**Passage to read**

[Vision2020] Heat-Trapping Gas Passes Milestone, Raising Fears

Paul Rumelhart godshatter at yahoo.com
Sun May 12 10:22:20 PDT 2013

When it reaches 407.84596432222, you will be able to say the same exact 
thing.  That was my point.  "400" is a number that humans can relate to, 
not a number that has any significance in the science of climate 
change.  But it is a nice excuse to "raise fears".

Thank you for your learning resource suggestion.  Maybe I'll look into 
it.  It's something I'm sure a lot of people struggle with.


On 05/12/2013 07:36 AM, Art Deco wrote:
> "The level of the most important heat-trapping gas in the atmosphere, 
> carbon dioxide, has passed a long-feared milestone, scientists 
> reported Friday,*reaching a concentration not seen on the earth for 
> millions of years*."
> Perhaps a course in remedial reading would not be amiss.
> w.
> On Sat, May 11, 2013 at 9:36 PM, Paul Rumelhart <godshatter at yahoo.com 
> <mailto:godshatter at yahoo.com>> wrote:
>     There is nothing notable, from a scientific viewpoint, about the
>     number 400 as it relates to parts per million of CO2 in our
>     atmosphere.  It's no different, from a scientific perspective,
>     than the numbers 398 or 407, for example.  It's not double the
>     earliest readings of CO2, it's not some threshold beyond which how
>     it acts as a gas changes.  It didn't just surpass the old record
>     of 399 sometime in our past that now makes it more important.

**Supplied data**
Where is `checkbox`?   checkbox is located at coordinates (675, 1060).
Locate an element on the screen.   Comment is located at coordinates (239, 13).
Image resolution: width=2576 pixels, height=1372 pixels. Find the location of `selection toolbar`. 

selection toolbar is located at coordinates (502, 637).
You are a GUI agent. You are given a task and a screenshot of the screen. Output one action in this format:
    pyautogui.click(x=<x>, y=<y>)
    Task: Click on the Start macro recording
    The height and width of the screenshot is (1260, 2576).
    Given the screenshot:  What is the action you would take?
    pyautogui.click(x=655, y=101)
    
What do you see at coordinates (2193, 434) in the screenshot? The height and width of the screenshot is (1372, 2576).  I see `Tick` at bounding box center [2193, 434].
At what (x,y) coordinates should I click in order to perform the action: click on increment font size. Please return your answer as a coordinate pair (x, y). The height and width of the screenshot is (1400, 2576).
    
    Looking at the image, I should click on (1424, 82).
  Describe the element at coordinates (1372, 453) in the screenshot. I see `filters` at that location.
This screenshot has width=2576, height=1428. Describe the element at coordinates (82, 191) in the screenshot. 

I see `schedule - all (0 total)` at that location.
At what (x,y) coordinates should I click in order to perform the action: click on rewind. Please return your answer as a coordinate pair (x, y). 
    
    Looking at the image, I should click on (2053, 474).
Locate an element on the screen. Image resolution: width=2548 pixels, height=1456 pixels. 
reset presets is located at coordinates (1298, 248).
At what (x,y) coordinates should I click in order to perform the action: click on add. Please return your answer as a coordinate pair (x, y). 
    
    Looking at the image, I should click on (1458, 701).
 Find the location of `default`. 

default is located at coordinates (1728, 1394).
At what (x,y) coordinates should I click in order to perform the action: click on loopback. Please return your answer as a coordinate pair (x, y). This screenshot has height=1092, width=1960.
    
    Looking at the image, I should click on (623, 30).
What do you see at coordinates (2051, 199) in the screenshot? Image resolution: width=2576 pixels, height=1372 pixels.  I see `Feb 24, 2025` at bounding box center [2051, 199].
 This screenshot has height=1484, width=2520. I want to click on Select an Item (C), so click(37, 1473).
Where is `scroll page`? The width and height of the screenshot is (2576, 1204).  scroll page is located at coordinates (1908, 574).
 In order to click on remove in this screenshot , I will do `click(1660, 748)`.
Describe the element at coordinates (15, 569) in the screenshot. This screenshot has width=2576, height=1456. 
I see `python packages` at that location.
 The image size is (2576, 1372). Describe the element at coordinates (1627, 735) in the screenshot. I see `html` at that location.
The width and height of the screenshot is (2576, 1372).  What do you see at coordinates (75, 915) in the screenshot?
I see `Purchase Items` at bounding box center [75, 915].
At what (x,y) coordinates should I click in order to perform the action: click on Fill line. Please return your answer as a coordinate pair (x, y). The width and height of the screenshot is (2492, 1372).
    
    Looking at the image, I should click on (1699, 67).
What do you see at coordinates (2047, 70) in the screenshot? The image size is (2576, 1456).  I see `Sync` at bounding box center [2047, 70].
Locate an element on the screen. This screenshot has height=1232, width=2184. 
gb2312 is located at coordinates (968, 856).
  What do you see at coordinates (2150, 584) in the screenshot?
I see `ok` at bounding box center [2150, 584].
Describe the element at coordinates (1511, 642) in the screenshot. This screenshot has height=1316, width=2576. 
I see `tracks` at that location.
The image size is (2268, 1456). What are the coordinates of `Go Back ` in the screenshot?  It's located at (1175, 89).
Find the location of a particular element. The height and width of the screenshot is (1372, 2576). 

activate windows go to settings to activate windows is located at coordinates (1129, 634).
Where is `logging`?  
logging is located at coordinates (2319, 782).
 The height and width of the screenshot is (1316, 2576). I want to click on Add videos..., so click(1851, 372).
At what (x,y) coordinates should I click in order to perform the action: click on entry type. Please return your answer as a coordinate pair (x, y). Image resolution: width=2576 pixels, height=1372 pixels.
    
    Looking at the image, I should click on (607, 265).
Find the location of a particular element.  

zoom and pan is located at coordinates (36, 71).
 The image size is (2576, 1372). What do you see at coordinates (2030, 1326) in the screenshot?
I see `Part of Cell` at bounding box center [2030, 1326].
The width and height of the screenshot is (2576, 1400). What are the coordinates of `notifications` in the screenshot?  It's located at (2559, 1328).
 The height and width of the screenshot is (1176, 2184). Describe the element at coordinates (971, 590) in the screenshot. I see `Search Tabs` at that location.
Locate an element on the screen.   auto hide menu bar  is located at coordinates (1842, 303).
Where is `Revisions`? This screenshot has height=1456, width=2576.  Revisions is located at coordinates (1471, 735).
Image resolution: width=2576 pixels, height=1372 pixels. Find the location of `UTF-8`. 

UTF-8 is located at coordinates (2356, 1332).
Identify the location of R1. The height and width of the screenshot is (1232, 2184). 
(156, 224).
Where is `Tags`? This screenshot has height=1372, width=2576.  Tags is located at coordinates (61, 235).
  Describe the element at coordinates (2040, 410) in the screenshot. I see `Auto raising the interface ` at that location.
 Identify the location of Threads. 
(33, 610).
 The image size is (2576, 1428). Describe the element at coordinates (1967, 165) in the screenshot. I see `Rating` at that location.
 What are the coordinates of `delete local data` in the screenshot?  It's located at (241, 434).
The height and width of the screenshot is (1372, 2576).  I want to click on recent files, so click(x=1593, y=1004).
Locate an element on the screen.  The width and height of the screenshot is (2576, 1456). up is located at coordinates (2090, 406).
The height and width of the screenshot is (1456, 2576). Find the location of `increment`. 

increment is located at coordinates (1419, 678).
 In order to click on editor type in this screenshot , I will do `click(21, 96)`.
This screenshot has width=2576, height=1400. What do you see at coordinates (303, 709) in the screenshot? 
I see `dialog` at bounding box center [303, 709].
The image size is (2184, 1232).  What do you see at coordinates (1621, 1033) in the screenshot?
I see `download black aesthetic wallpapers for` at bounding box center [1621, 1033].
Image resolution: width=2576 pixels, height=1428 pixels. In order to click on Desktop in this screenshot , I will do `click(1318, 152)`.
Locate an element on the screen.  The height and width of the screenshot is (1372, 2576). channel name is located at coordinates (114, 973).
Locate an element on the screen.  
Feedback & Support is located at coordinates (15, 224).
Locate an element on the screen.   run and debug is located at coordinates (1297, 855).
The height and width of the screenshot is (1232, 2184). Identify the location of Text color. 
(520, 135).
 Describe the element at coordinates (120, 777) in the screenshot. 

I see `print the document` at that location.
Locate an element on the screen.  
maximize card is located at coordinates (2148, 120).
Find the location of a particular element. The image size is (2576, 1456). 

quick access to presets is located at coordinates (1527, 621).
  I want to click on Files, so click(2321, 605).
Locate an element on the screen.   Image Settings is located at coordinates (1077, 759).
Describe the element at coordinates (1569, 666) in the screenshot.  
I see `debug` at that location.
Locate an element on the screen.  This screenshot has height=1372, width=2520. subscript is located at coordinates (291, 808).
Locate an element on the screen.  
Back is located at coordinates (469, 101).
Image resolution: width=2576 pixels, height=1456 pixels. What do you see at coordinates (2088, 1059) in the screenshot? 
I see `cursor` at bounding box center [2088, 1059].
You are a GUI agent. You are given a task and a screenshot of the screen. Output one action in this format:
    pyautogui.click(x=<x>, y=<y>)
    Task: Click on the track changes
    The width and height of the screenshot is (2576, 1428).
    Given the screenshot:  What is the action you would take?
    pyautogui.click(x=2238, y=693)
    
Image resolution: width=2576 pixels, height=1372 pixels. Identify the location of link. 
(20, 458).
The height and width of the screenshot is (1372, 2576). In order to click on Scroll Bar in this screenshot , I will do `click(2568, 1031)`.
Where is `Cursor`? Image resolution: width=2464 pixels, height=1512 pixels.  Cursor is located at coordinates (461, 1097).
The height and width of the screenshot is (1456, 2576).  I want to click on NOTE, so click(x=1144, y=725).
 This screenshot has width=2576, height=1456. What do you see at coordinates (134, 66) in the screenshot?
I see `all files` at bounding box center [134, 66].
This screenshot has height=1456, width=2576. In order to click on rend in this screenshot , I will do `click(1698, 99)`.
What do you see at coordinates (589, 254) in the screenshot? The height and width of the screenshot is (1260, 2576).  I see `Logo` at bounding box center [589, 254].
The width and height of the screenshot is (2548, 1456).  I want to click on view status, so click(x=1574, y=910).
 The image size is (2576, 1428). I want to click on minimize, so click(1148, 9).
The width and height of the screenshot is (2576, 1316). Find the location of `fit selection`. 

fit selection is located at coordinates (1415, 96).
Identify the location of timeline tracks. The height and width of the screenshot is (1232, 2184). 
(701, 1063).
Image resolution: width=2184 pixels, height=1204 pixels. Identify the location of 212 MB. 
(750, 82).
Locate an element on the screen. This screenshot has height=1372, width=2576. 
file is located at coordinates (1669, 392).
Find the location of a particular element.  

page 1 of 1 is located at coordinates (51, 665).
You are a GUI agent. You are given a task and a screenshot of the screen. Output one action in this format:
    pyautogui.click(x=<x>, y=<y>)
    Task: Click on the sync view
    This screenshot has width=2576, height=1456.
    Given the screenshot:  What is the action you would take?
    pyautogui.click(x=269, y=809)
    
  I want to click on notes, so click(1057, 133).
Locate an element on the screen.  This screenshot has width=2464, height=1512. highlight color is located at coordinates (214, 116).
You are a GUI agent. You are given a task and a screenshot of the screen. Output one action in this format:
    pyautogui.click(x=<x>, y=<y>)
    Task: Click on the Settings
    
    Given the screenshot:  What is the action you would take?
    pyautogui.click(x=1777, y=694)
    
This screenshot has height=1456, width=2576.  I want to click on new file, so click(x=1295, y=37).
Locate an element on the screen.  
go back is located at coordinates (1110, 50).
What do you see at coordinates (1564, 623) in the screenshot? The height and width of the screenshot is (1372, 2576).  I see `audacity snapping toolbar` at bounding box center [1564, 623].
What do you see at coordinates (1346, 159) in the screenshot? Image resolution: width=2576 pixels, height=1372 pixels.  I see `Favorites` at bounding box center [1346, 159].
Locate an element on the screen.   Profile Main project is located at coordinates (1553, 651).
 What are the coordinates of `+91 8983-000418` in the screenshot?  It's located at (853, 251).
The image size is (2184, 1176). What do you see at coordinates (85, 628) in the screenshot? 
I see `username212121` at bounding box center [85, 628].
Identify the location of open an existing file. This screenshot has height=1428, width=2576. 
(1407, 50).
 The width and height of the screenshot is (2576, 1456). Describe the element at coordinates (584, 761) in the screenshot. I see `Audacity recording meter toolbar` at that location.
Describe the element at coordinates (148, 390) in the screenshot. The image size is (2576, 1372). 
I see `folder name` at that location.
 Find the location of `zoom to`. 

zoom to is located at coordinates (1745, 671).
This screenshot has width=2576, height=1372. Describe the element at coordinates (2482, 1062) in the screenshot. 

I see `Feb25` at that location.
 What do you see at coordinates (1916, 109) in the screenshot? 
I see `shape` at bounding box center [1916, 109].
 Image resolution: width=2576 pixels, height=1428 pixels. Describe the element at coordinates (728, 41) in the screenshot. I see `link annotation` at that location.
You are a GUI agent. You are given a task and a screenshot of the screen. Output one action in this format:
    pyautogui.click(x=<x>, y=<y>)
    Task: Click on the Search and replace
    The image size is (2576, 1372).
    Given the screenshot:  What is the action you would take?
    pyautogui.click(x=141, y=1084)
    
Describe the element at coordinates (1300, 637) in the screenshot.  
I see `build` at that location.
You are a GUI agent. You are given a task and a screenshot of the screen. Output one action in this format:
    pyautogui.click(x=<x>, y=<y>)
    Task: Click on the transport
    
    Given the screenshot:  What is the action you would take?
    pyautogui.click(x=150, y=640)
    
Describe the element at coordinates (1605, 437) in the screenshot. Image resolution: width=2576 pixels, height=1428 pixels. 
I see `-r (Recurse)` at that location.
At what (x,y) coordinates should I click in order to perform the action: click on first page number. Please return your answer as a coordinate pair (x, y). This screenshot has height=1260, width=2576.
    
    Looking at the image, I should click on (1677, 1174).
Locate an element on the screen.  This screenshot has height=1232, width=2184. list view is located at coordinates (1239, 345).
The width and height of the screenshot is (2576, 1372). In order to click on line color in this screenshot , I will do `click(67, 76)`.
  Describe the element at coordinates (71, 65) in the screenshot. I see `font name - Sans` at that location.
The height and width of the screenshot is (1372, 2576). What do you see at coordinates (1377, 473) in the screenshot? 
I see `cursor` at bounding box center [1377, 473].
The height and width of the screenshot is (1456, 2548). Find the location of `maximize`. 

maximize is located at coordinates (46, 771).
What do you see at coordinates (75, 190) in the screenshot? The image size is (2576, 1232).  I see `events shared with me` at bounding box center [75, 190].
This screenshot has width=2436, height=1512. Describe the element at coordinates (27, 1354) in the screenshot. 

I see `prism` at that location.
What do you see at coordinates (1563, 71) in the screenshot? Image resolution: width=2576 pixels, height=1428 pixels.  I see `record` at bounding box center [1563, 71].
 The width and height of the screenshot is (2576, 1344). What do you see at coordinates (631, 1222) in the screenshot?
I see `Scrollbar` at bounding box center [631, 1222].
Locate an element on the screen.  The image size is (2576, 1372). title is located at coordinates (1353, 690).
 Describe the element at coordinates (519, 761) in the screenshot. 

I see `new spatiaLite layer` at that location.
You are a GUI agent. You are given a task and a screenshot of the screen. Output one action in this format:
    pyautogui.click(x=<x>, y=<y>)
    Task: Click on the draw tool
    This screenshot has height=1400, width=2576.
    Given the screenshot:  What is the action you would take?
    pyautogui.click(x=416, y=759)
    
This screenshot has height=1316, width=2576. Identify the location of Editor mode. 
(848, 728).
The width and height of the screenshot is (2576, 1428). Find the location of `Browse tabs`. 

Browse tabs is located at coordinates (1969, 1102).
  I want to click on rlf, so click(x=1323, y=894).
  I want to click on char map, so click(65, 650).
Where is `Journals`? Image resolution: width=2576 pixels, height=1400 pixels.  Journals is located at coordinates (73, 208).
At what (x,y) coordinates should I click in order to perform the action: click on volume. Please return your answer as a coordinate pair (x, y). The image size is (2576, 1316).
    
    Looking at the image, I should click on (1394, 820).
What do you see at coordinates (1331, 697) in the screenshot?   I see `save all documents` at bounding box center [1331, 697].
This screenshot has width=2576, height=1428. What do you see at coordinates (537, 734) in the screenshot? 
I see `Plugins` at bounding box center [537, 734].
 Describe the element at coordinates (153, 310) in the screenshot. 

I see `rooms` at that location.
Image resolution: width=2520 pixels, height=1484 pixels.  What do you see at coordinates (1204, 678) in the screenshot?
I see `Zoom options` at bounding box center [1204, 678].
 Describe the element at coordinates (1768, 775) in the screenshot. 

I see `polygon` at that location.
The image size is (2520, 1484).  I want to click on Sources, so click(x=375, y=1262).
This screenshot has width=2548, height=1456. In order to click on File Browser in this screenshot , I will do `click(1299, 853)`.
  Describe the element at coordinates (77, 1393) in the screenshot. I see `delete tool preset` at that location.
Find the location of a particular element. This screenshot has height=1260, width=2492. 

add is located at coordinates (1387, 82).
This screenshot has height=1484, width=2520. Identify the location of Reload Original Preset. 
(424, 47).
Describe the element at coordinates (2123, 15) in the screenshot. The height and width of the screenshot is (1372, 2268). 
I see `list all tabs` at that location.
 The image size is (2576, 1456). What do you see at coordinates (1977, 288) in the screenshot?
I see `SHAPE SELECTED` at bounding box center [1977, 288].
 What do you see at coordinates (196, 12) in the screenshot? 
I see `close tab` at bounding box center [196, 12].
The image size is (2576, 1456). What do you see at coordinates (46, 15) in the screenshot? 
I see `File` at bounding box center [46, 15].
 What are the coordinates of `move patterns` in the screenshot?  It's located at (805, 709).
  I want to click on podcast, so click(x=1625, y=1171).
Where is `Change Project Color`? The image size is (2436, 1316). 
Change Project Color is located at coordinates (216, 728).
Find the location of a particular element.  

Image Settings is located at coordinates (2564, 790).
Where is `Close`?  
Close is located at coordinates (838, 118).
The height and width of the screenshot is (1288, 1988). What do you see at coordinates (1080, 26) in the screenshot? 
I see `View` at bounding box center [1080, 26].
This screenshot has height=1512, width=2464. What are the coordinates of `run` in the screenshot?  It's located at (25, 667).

**Request**
Copy word for word the part of the carbon dioxide email above, starting with "When it reaches" and going on through "people struggle with.".

**Solution**
When it reaches 407.84596432222, you will be able to say the same exact 
thing.  That was my point.  "400" is a number that humans can relate to, 
not a number that has any significance in the science of climate 
change.  But it is a nice excuse to "raise fears".

Thank you for your learning resource suggestion.  Maybe I'll look into 
it.  It's something I'm sure a lot of people struggle with.